● Schriftliche Aufgabe: Wo liegt laut dem Text über Kronbergs Freibad das Waldschwimmbad?

● Angezeigter Text:

══════════

Kronberg (mg) – Sowohl Kronbergs Bürgermeister Christoph König als auch Erster Stadtrat Heiko Wolf erklärten es im Parlament und in den jeweiligen Ausschüssen deutlich und im Detail, wiederholend; inhaltlich bestätigt und ergänzt wurde es in weiteren Gesprächen von zuständigen Fachbereichsleitungen der Stadtverwaltung anhand von Präsentationen mit klaren Aussagen, beispielsweise während der vier zeitlich intensiven Sitzungen des Haupt- und Finanzausschusses. Es half alles nichts, und nun stehen unter anderem die Folgen nicht zuerkannter neuer Stellen im Haushaltsplan seitens der Fraktionen CDU, KfB und FDP an vielen Stellen ins „Rathaus“ und schaffen mehr als Herausforderungen für die Daseinsvorsorge der Bevölkerung. Exemplarisch zeigt sich das beim Schwimmbadbetrieb der kommenden Freibadsaison. Kronberg besitzt ein ausgesprochen attraktives Freibad, das Waldschwimmbad oberhalb der Kommune am Waldrand gelegen. Nicht nur Kronbergerinnen und Kronberger, sondern viele Menschen aus der näheren Umgebung schätzen es – als Erholungsort, als Sportstätte und als Urlaubsmöglichkeit für diejenigen, die sich eine Reise schlichtweg finanziell nicht leisten können.

══════════

● Inhalt der Datensätze:
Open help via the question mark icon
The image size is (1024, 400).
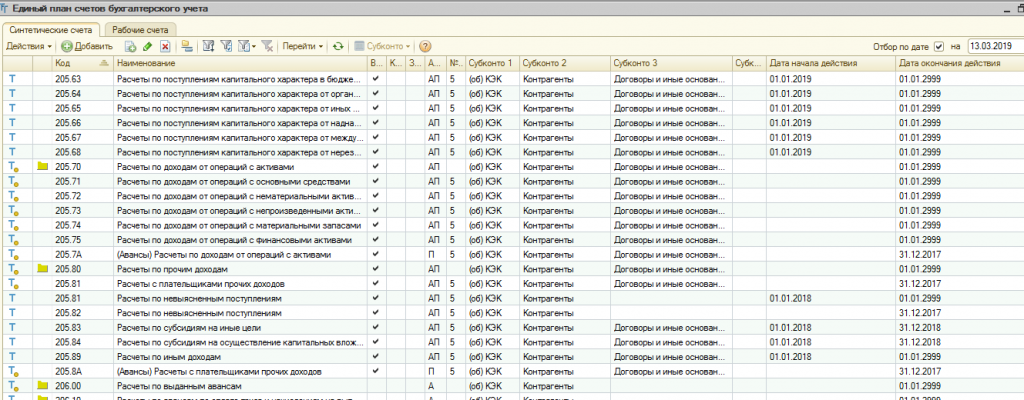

══════════

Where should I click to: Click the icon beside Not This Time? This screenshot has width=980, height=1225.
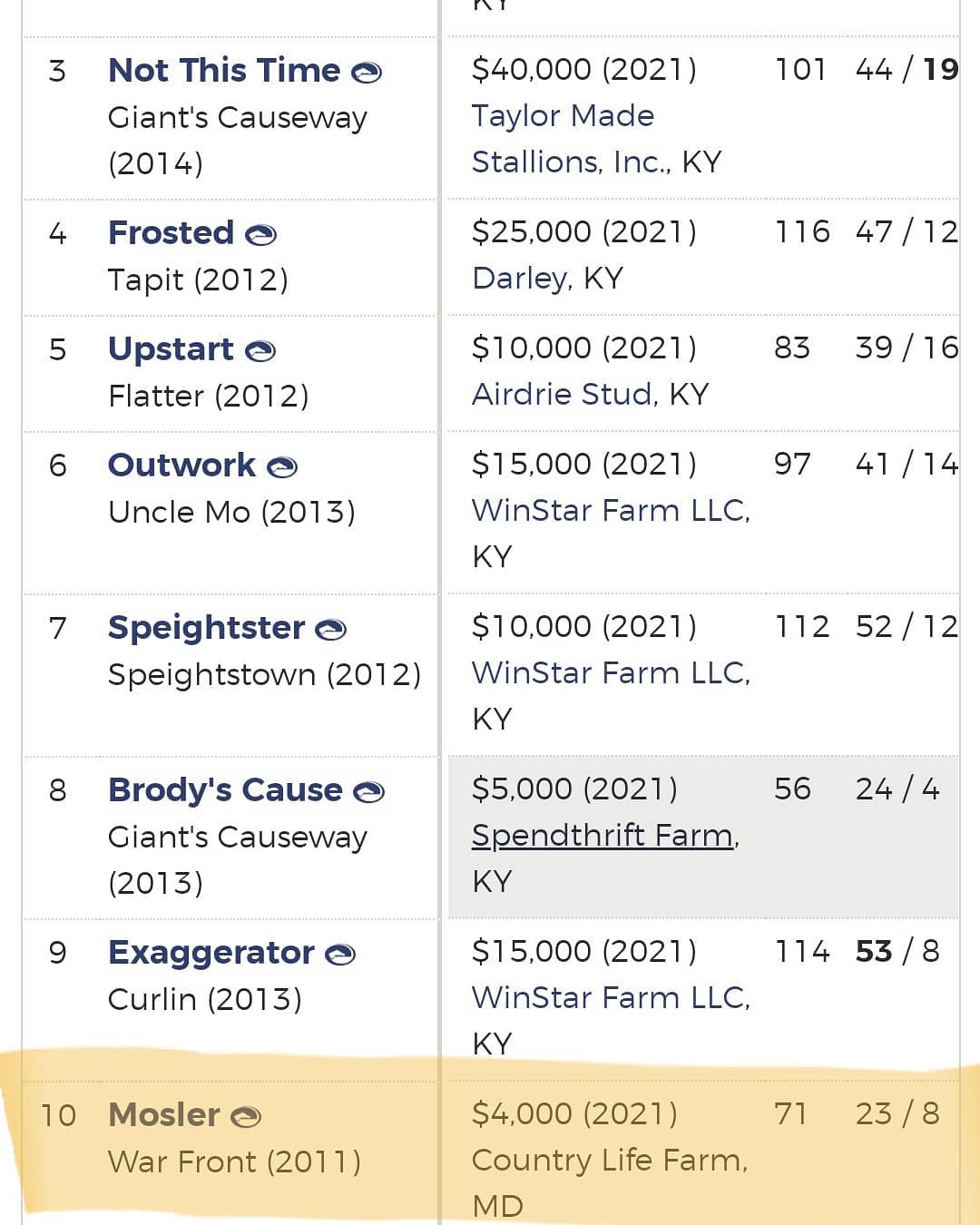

══════════

● Ergebnis der Aufgabe: Das Waldschwimmbad liegt oberhalb der Kommune am Waldrand.